Consuming more fat in the form of egg yolks and pork belly, as well as putting butter and coconut oil in their coffee (a concept known as “Bulletproof Coffee” that was popularized by online health entrepreneur and Paleo podcaster Dave Asprey), both Peggy and her partner have been able to enjoy multiple long-distance bicycle rides with plenty of energy and without any carbohydrate-based snacks to fuel their exercise. In fact, she was amazed by how much energy they had after the rides and the lack of muscle soreness that would typically follow a long-distance ride. And they’re no spring chickens, either, which makes this accomplishment all the more astonishing.
“We are sixty-one and seventy-two, respectively; neither of us has seen a physician for a medical problem in years; and we take no medications for chronic disease,” Peggy explained. “We are naturally so excited to share this with everyone we can because we want everyone who is suffering from following the conventional advice to eat low-fat, low-calorie diets to experience what we have. And we have the science to back it up!”

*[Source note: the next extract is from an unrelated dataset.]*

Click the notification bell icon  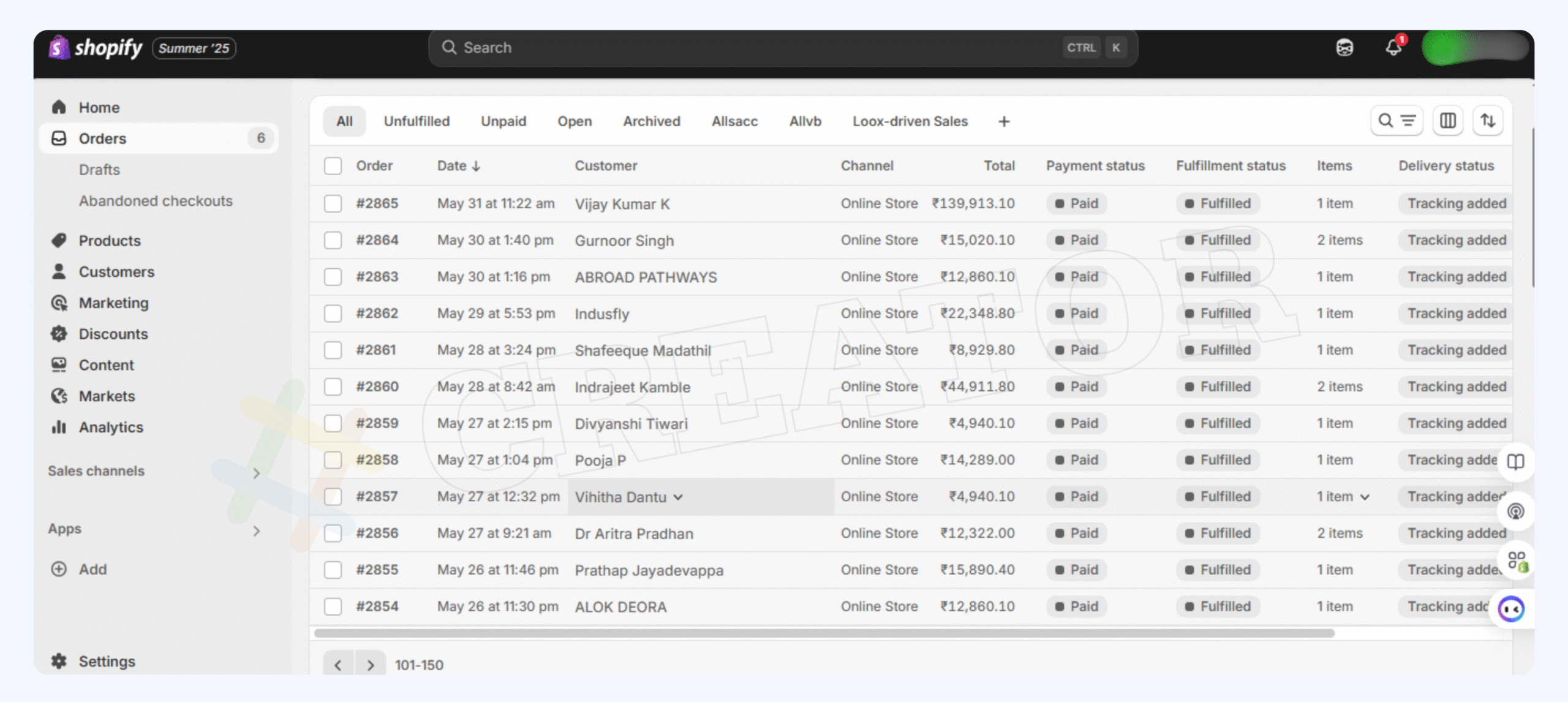coord(1393,48)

I don’t understand why cutting out foods with added sugars and refined and heavily processed foods and replacing them with natural fats, a variety of proteins, low glycemic load vegetables, and fruit is bad or can have negative metabolic effects. I haven’t seen evidence to that effect. It makes no sense. This is what humans have been eating forever.
– Jackie Eberstein
Dane DeValcourt
Lafayette, Louisiana – Age 40
Dane’s ketogenic success story involves a tremendous triple-digit weight loss but also, perhaps more important, an incredible turnaround in a rare disease he has been living with his entire life. In January 2013, at the age of thirty-nine, he weighed in at 293 pounds, and he knew that something needed to be done so he would be around for his little girl. At the same time, he was dealing with McArdle disease, an extremely rare metabolic condition. Also known as glycogen storage disease type V, this condition prevents the muscles from tapping into glycogen stores for energy. This leads to severe fatigue, muscle cramping, and the onset of muscle soreness with virtually any activity. It’s a very painful condition, and in Dane it also led to degeneration in his vertebrae that required neck surgery.
In February 2013, Dane set a goal for himself to get down to 250 pounds. After failing to see any success after one month of eating healthier by conventional nutritional standards (a low-fat, high-carb, calorie-restricted diet), a friend in the medical field suggested that he try a low-carb, high-fat, ketogenic approach. The results were nearly instantaneous: as he switched from rice and bread to steak and bacon, the weight began pouring off of him. Plus, Dane’s energy started to increase, and he even began exercising, even though McArdle disease used to make it too excruciating. After just ten months, he had lost a total of 110 pounds. But, more importantly, Dane was able to partially resolve the muscle pain and weakness from McArdle disease.
“Being ketogenic has helped me deal with McArdle disease because now my muscles are fueled through the fat I am eating in my diet,” he explained.
These days, Dane eats what he describes as a very low-carb, high-fat, Paleo diet filled with real foods like those our hunter-gatherer ancestors ate. The radical changes he’s seen in his life simply by implementing the principles of ketosis into his diet have made his story compelling to everyone he meets.
“Ketosis has had a tremendous impact on my life, and everyone I know asks me about it and listens intently to what I have to say,” Dane said. “My friends and family all say what a great example I am [of] how to do things the right way and have been extremely impressed by my results.”